Mónica, que no dice su edad, dice que sufrió nueve años de persecución laboral por el tono de su piel. “Tuve que irme, porque me iban a echar por algo que no había hecho. Decían que le había pegado a un niño. Tenía una carta con 500 firmas y no pude seguir porque me daba mucho dolor”, recuerda.

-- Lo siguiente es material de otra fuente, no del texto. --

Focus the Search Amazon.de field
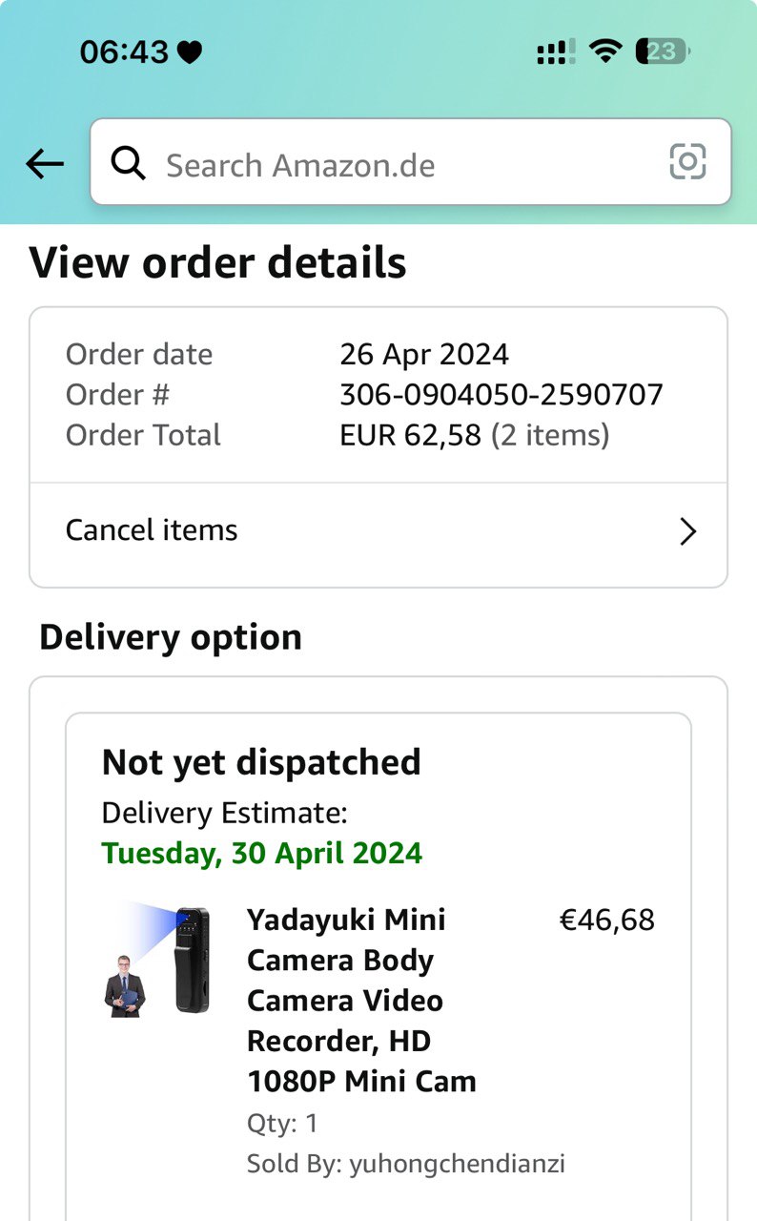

Lilián también relata una vida laboral complicada. Está en proceso de exigir que se aplique la Ley Nº 19.122 -que obliga a los organismos del Estado a tener al menos 8% de personas afrodescendientes en su plantilla- a raíz de la interrupción de un contrato por sanciones que atribuye a la discriminación: “No me dejaban hacer los cursos, pero si llegaba cinco minutos tarde me caían a rajatabla con la regla del empleado público”. Con autocrítica, agrega que no hay unión entre los colectivos negros, que “son como islas”, y critica los encares de algunas organizaciones. “Se centran sólo en Barrio Sur y Palermo; parece que los negros son sólo candombe y que las negras somos bailarinas o empleadas domésticas”. También tiene un muestrario de malos momentos, en particular por haber tenido un hijo de piel mucho más clara con su ex marido banco. “Me veían con la panza negra y decían ‘pah, ¿qué irá a salir de ahí?’,. Una vez lo fui a buscar al colegio y una monja me dijo que sólo lo podía ir a buscar la madre”.
Delfina, de 27 años, cuenta un problema triple: la discriminan por ser negra, pobre y trans. Recorrió tiendas de ropa y supermercados para buscar trabajo, y recibió miradas de reprobación o “caretaje” en la entrevista, pero ninguna llamada. Lourdes (otra que se guarda la edad) tiene un trabajo por convenio con el INAU, pero reconoce haber salido adelante con esfuerzo. Dice que también percibe que algunos padres negros crearon una imagen negativa y prejuiciosa, de desconfianza hacia las personas blancas.
Viejas y jóvenes, de piel más oscura e incluso bastante clara pero con conciencia de ser afrodescendientes, piden selfies con la diputada Andrade. La tratan como a una referente social y como a una diva. Al final sale otra foto general con los que van quedando en la explanada. “¡Vos vení igual, periodista!”, invitan. No saben que el periodista tuvo una abuela materna tan negra como ellas.